Menschen, die möglicherweise an Alzheimer erkranken, früher identifizieren

Die Arbeit ist wichtig, weil Menschen weltweit immer länger leben. In den kommenden Jahrzehnten wird sich die Zahl der über 65-Jährigen voraussichtlich verdoppeln und bis 2050 fast ein Viertel der Weltbevölkerung ausmachen. Die wirtschaftliche Belastung durch Demenz ist bereits jetzt enorm. Untersuchungen zufolge werden beispielsweise die weltweiten Kosten für die Alzheimer-Pflege von 1,33 Billionen US-Dollar im Jahr 2020 auf 9,12 Billionen US-Dollar im Jahr 2050 steigen – vergleichbar oder sogar höher als die Kosten für Krankheiten wie Lungenerkrankungen oder Diabetes, von denen mehr Menschen betroffen sind. Wirksame Behandlungsmethoden für Alzheimer sind bislang schwer zu finden.
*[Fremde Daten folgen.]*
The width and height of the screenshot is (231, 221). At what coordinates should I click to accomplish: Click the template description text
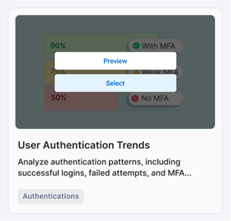(x=105, y=167)
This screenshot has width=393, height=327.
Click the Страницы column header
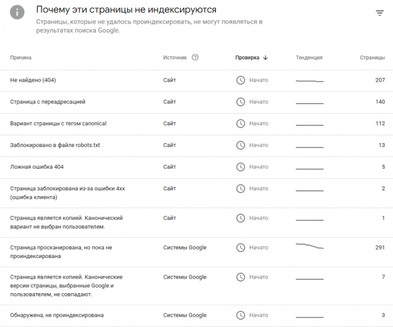[372, 57]
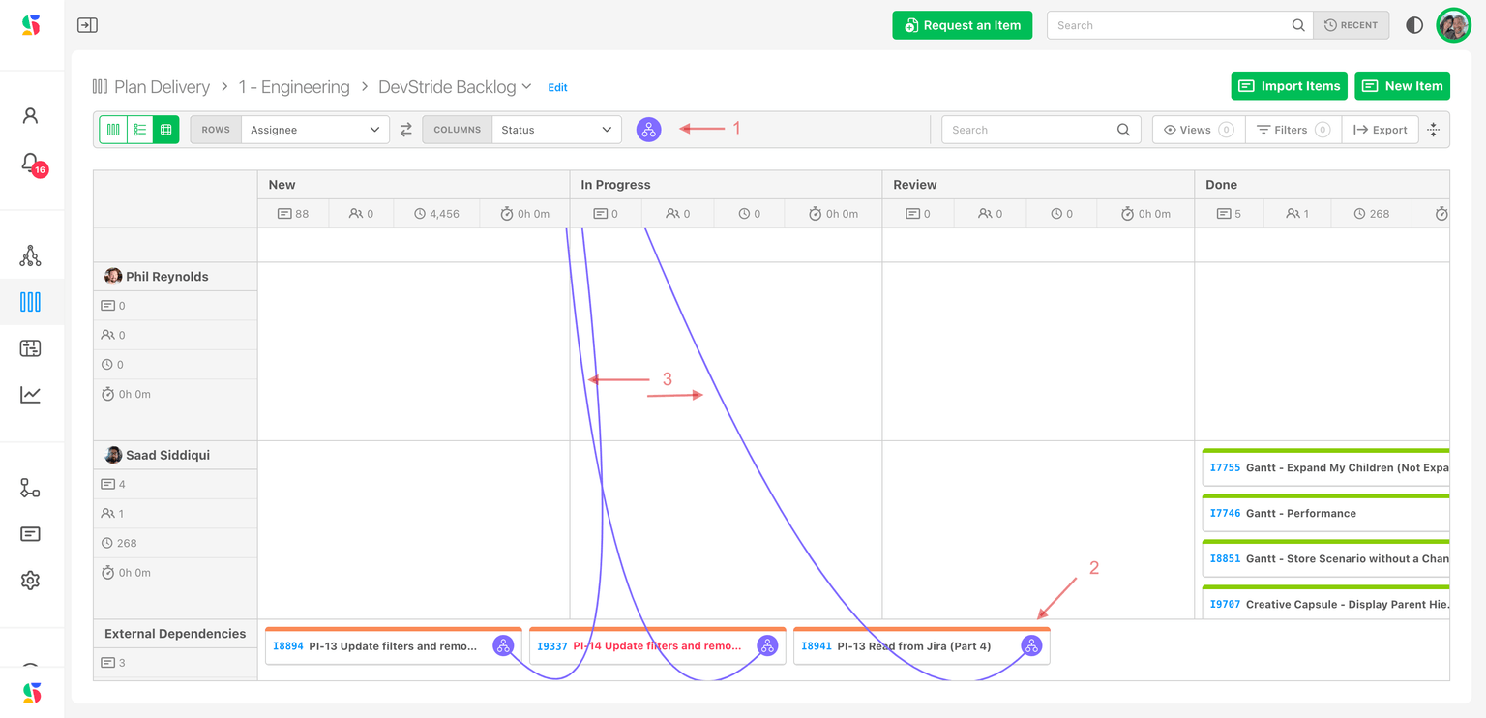Select the grid table view icon
Viewport: 1486px width, 718px height.
pos(166,130)
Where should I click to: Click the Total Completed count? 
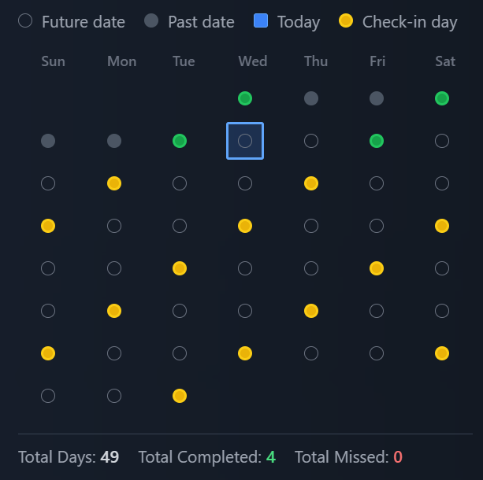point(270,457)
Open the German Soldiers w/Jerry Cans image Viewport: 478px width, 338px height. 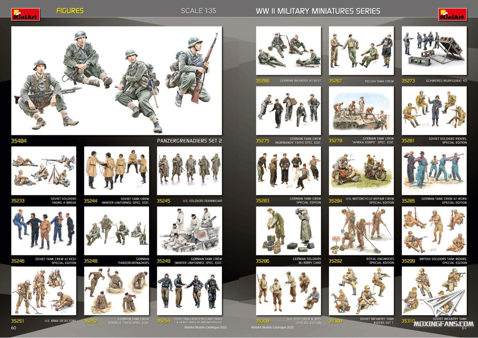(288, 231)
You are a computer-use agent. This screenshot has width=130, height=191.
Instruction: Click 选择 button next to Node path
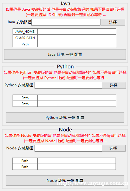[114, 148]
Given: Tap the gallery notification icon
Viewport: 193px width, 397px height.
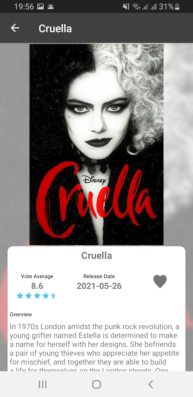Looking at the screenshot, I should coord(40,7).
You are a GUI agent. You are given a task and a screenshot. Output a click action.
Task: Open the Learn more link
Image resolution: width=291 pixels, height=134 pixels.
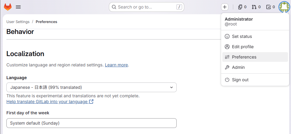tap(116, 65)
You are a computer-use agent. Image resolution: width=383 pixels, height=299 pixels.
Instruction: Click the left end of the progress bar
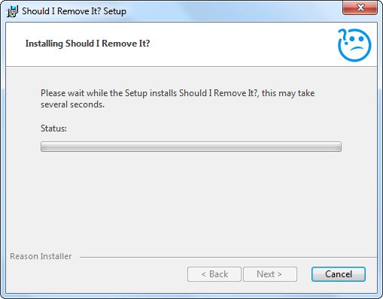[x=43, y=146]
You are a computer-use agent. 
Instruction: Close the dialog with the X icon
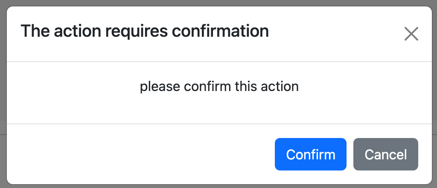point(411,34)
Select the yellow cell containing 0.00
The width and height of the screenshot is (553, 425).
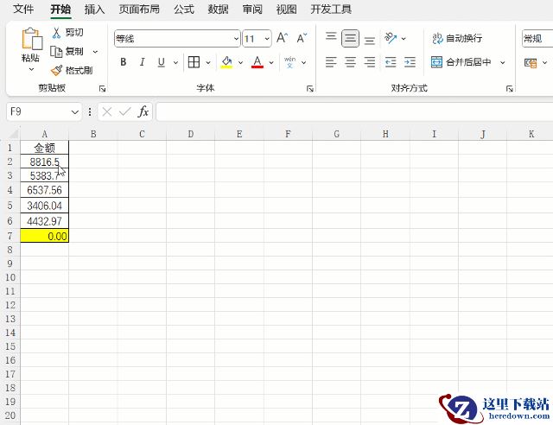[44, 236]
Die meisten zugelassenen Medikamente können zwar die Symptome lindern, aber die Krankheit nicht aufhalten oder rückgängig machen.

Eine mögliche Erklärung dafür, warum Medikamente bisher nicht gewirkt haben, ist, dass sie zu spät eingesetzt wurden, wenn die Alzheimer-Proteine, die sich in und um die Nervenzellen ansammeln, bereits zu viel Schaden angerichtet haben. In Zukunft könnte das neue Instrument jedoch ermöglichen, Menschen, die möglicherweise an Alzheimer erkranken, früher zu identifizieren und Maßnahmen zu ihrer Behandlung zu evaluieren – bevor die Hirnschäden zu groß werden und ohne jahrzehntelang auf Nachuntersuchungen warten zu müssen.

Neues Instrument wichtig für die Prognose und Vorhersage von Krankheitsrisiken

Neben der Vorhersage unseres Demenzrisikos im Laufe der Zeit wird die neue Uhr Wissenschaftlern auch dabei helfen, besser zu verstehen, warum Menschen mit bestimmten Risikofaktoren, wie Schlafstörungen oder psychischen Erkrankungen, unterschiedlich altern, so der Erstautor Ethan Whitman, der bei Hariri und den Mitautoren der Studie, Terrie Moffitt und Avshalom Caspi, ebenfalls Professoren für Psychologie und Neurowissenschaften an der Duke University, auf einen Doktortitel in klinischer Psychologie hinarbeitet.

Es seien weitere Forschungen erforderlich, um DunedinPACNI von einem Forschungsinstrument zu etwas weiterzuentwickeln, das praktische Anwendungen im Gesundheitswesen finden. In der Zwischenzeit hofft das Team jedoch, dass das Instrument Forschern mit Zugang zu MRT-Daten des Gehirns dabei helfen wird, die Alterungsrate auf eine Weise zu messen, die mit Alterungsuhren auf Basis anderer Biomarker, wie beispielsweise Bluttests, nicht möglich ist. „Wir hoffen, dass es sich zu einem wichtigen neuen Instrument für die Prognose und Vorhersage von Krankheitsrisiken, insbesondere von Alzheimer und verwandten Demenzerkrankungen, entwickeln wird und vielleicht auch einen besseren Einblick in den Krankheitsverlauf ermöglicht“, so Hariri.